Arriving home filthy and smelling like car exhaust, back sore from bouncing over potholes, it’s then you realize, you will always be stuck in the “Friend Zone”. Like all long and emotionally complex relationships it got me thinking and between two very interesting experiences while on said city excursion and the anniversary of the ADA I came to an interesting revelation.
Violation of ADA regulations
While I would never equate anybody’s ethnicity with a disability, I can safely say that the same system which marginalizes the races and social classes treats those with a disability the same way. Most Americans do not know that most colleges and universities, including so-called “Black Colleges” refuse to institute accessible infrastructure, alternative testing and even continued training for professors on how to assist students with disabilities! This is a total violation of ADA regulations. When I attended college myself I can remember being pushed by my brother through 100 yards of foot-deep, unploughed snow to get to class only to be told by the teacher “try to be on time next time”. How can anyone get an education like that?

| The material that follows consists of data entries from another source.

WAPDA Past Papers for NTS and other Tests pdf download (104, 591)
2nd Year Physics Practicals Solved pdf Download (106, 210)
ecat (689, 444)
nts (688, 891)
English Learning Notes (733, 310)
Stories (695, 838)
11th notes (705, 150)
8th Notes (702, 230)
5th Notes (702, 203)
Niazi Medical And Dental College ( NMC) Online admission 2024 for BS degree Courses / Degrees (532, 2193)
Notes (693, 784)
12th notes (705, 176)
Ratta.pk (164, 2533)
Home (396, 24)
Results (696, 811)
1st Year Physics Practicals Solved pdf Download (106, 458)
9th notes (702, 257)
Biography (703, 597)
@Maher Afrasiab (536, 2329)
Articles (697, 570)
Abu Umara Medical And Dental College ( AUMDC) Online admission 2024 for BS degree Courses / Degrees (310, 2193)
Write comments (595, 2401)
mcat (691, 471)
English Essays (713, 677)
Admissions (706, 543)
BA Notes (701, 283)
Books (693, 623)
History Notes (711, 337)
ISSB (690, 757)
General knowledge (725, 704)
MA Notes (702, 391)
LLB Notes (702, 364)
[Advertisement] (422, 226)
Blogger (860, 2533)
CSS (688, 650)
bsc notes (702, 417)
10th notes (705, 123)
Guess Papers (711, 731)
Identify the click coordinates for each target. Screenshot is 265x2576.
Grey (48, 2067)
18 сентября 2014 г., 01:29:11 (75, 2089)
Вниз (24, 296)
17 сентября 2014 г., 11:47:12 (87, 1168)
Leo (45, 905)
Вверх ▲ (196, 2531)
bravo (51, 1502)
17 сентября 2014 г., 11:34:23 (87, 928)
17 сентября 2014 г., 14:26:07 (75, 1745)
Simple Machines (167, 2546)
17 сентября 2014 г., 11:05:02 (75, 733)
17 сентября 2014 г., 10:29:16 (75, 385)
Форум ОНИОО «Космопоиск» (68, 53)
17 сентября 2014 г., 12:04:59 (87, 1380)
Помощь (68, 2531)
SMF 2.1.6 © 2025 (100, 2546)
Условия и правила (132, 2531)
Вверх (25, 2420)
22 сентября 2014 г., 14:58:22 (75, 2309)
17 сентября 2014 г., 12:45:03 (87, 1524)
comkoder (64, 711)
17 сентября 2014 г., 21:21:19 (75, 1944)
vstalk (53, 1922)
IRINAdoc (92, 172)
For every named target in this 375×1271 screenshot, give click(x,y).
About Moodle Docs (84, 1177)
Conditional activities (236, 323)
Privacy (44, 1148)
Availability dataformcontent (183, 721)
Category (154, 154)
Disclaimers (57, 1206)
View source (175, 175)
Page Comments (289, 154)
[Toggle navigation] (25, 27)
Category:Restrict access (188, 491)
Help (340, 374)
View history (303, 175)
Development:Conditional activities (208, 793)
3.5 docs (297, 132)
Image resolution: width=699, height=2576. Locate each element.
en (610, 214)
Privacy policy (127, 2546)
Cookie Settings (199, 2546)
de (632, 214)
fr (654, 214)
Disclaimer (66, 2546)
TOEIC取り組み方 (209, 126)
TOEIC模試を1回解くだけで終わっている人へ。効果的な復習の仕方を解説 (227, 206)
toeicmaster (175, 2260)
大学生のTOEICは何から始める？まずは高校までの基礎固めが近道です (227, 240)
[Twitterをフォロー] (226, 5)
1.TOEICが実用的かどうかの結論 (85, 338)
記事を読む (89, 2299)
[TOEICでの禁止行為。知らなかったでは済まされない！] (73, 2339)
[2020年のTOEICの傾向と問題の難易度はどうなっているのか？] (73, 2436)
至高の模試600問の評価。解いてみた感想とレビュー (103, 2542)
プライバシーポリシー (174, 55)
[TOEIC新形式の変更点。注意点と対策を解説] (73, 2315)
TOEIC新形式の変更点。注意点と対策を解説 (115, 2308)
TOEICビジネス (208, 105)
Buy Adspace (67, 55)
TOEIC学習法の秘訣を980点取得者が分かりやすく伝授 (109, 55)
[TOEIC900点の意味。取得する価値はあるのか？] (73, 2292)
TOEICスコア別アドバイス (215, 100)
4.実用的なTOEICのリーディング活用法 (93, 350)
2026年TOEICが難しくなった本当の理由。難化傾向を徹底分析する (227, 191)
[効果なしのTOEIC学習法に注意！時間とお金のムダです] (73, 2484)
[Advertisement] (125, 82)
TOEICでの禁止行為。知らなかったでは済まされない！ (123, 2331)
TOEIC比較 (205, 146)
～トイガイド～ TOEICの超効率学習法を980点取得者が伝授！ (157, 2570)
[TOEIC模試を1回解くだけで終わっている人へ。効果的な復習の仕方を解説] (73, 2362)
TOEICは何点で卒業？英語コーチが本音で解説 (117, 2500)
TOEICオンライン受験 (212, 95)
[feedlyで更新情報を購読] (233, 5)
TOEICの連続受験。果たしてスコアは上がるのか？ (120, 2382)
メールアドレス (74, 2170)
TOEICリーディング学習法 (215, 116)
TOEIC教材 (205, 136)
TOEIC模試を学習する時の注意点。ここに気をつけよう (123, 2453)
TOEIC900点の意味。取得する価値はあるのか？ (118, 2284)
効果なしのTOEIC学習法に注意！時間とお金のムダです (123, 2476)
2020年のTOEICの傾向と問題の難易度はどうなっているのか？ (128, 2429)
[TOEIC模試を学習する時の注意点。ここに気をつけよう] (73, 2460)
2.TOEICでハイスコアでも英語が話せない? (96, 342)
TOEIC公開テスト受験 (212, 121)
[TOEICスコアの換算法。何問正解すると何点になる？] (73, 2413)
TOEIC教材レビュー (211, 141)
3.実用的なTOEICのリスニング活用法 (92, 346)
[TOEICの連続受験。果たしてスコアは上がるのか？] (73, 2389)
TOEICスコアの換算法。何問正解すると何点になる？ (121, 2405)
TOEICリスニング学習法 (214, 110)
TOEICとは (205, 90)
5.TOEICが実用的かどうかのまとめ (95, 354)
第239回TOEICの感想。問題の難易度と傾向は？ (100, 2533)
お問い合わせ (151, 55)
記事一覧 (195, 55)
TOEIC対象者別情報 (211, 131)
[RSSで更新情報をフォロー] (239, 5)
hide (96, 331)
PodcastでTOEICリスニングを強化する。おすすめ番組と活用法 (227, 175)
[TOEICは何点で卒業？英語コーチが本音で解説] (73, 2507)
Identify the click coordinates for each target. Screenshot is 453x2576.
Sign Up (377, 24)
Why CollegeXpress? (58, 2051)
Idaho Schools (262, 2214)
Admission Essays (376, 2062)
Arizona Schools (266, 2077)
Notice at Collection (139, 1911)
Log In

Once through the traffic and the usual wait-in-line at the gate Ethan and I settled into our seats. As the crowd began to fill in I noticed a young couple seated in the reserved wheelchair seating. The girl had transferred from her wheelchair and was sitting in a regular chair. It was obvious she suffered from cerebral palsy, but not to the extent that she could not get around. They sat together smiling and chatting and after my brain was satisfied it had taken enough visual data it looked elsewhere. About twenty minutes later I noticed the two of them returning to their seats from somewhere like the restroom or merchandise table. This time I noticed that he too had cerebral palsy.
Marriage when disabled
This in and of itself is not remarkable, but these two devoted souls were determined to face the world together with the chance that their own government may never let them get married. Yes, you heard that right.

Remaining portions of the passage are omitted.